La fabrication d’un moulin à prière n’est pas une chose simple. C’est un travail exigeant, précis et difficile, qui demande du temps, de l’attention et d’avoir reçue une véritable transmission.
Toutes les explications données ici proviennent de la transmission de Do Kyentse Rinpoché, reçue auprès de son père, Lama Kunmon, reconnu comme un grand expert dans la fabrication traditionnelle des moulins à prière. Tout ce qui va suivre s’inscrit donc dans cette transmission. Cette rigueur s’explique par le fait que la fabrication d’un moulin engage une grande responsabilité, car la moindre erreur, même minime, est ensuite répétée à chaque tour du moulin, et ses effets s’accumulent dans le temps. C’est pourquoi cette méthode insiste autant sur : la justesse des mantras, leur orientation correcte, la qualité des matériaux, la précision des gestes et l’état d’esprit de la personne qui fabrique.
Etant avant tout un support de pratique destiné au bienfait des êtres, il est essentiel que la bobine de mantras soit réalisée avec justesse. Si les mantras sont mal orientés, inversés, ou si la bobine n’est pas correcte, le moulin ne devient plus un support juste de pratique. Dans ce cas, au lieu de générer des bienfaits, il peut produire l’effet inverse.
Aujourd’hui, malheureusement, on trouve de très nombreux moulins à prière qui ne sont pas fabriqués de manière traditionnelle. Beaucoup de personnes reviennent du Népal ou d’autres pays avec un moulin, en pensant avoir acquis un objet authentique. Dans la grande majorité des cas, lorsqu’on ouvre le moulin, on découvre que l’intérieur n’est pas du tout conforme : papier journal utilisé comme remplissage, mantras coupés, absence de véritable bobine, ou contenus placés à l’envers.
Même s’ils sont vendus comme des moulins à prière, il s’agit le plus souvent d’une production commerciale, avec un objectif purement économique. Le but n’est alors pas de créer un support de pratique, mais de produire un objet à vendre, parfois avec une apparence ancienne ou décorative, sans que l’on se soucie réellement de ce qu’il contient.

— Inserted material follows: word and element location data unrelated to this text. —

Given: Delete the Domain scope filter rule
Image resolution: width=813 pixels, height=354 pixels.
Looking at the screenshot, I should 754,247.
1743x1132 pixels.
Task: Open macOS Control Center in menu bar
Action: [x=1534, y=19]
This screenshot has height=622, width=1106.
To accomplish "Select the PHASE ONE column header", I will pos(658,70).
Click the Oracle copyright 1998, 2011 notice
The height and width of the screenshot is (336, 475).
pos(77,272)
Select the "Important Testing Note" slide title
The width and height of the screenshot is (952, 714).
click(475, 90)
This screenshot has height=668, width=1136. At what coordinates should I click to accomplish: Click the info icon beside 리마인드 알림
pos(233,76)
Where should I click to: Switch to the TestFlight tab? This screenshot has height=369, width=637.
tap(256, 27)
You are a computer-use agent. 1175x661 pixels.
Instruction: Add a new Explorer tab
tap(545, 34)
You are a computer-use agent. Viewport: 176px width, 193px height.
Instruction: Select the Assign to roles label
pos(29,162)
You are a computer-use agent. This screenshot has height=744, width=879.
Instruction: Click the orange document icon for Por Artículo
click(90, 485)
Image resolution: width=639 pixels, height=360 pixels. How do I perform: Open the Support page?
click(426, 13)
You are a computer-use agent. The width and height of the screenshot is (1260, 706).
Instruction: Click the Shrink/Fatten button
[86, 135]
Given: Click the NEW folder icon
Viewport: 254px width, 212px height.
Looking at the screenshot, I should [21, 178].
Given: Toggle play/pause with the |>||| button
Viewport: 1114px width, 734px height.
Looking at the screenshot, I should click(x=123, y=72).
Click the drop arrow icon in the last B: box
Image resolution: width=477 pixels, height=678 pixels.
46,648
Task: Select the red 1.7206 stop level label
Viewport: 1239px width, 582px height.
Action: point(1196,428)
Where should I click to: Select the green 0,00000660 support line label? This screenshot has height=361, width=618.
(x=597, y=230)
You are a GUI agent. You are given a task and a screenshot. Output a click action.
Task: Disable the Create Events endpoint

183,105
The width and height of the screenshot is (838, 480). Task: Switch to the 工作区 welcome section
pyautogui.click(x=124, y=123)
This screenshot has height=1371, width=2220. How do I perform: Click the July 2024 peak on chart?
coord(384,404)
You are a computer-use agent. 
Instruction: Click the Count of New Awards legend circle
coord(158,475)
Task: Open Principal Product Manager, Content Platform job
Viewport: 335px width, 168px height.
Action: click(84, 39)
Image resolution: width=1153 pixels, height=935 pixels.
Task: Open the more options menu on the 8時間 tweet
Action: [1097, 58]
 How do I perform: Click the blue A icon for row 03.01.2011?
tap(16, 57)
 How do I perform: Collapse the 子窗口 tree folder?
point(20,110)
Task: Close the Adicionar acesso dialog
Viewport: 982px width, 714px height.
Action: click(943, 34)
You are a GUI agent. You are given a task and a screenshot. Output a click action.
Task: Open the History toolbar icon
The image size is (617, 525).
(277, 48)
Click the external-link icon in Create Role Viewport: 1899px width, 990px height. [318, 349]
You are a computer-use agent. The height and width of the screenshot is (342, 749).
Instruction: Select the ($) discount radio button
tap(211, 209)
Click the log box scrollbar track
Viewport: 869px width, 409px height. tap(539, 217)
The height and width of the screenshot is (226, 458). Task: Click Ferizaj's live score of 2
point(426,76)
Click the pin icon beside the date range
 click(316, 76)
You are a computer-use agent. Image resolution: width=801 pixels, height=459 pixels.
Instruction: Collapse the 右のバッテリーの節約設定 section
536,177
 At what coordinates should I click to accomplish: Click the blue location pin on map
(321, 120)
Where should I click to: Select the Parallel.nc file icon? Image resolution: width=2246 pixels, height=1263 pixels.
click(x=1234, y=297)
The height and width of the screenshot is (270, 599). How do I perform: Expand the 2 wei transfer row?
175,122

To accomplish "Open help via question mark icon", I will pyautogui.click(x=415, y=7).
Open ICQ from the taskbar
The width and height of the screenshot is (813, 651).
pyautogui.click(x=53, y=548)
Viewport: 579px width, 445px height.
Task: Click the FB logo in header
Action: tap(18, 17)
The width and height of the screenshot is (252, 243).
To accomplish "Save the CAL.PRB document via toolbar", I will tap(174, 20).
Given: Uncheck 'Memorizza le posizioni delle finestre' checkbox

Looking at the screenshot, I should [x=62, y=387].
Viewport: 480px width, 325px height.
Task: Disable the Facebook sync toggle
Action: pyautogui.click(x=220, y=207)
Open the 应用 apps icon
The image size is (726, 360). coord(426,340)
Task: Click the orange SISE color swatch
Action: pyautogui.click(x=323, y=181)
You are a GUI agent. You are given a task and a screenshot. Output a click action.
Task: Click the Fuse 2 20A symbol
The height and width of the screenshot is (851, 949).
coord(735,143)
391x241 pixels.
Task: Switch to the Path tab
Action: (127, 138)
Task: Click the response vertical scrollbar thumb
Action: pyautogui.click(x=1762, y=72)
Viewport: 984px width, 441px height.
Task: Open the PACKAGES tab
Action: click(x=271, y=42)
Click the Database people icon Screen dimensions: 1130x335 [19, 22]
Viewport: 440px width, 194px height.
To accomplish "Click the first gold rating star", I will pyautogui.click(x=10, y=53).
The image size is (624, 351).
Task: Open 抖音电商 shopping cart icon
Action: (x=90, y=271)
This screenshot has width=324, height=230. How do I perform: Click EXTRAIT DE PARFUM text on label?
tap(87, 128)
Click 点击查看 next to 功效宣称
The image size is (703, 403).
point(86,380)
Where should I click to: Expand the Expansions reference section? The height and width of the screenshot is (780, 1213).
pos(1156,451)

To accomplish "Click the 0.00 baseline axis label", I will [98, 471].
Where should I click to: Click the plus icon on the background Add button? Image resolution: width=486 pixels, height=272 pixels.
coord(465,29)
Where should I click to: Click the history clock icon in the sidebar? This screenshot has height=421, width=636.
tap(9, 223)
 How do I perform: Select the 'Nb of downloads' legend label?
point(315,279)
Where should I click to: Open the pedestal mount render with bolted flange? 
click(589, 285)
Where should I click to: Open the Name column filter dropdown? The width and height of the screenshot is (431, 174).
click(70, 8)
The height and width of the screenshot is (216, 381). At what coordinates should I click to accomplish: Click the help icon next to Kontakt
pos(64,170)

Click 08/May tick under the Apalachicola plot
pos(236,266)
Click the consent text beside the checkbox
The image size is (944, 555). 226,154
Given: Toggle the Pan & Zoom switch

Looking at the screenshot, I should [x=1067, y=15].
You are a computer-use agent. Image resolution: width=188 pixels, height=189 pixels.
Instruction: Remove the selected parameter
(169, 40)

C’est pourquoi il est important d’être très vigilant. Il est de loin préférable de ne pas acheter de moulins sans garantie claire, ou de s’assurer qu’ils proviennent véritablement d’un monastère, où la fabrication est faite selon la transmission. Par exemple, lorsqu’un moulin provient d’un lieu comme Larung Gar, on peut avoir la certitude qu’il a été fabriqué comme un véritable support de pratique.
C’est pour toutes ces raisons que fabriquer un moulin engage une véritable responsabilité : celui qui le fabrique est responsable de ce support de pratique pour les autres, et de ce qu’il va générer dans le temps.
ORIGINE DES MOULINS A PRIERES
De très nombreux textes du Dharma expliquent les bienfaits des moulins à prière, notamment dans le Kangyur, qui rassemble les paroles du Bouddha, ainsi que dans les enseignements de Guru Rinpoche. Certains de ces textes comptent plus de cent cinquante pages, détaillant la fabrication des moulins, leur utilisation et les bienfaits de cette pratique.
Selon la tradition, l’origine des moulins à prière remonte à Nagarjuna. Il est dit qu’il se rendit dans le royaume des Nāgas, où il reçut un texte de transmission.
Le premier moulin à prière contenait uniquement le mantra Om Mani Padme Houng, le mantra du Bouddha de la Compassion, Avalokiteshvara (Chenrézi). C’est avec ce mantra que la pratique a commencé.
Pendant de très nombreuses années, les moulins à prière ne contenaient que ce mantra. Il constitue le fondement originel de cette pratique et en demeure aujourd’hui encore le cœur essentiel.
Plusieurs grands maîtres, tels que Khenpo Jigme Phuntsok, ont insisté sur l’importance de préserver cette transmission. Ce mantra, à lui seul, est considéré comme suffisant, car il condense l’activité de compassion de tous les bouddhas. De nos jours, on trouve toutefois des moulins à prière contenant d’autres mantras ou prières, ajoutés selon des transmissions et autorisations spécifiques.
PREPARATION INTERIEURE ET EXTERIEURE
PREPARATION INTERIEURE
Lorsque l’on fabrique un support de mérite tel qu’un moulin à prière, il est essentiel de commencer par générer une motivation pure, dirigée vers le bienfait des êtres. Cette attitude intérieure s’appuie sur ce qui est enseigné comme les trois méthodes : la motivation, la pratique véritable, puis la dédicace.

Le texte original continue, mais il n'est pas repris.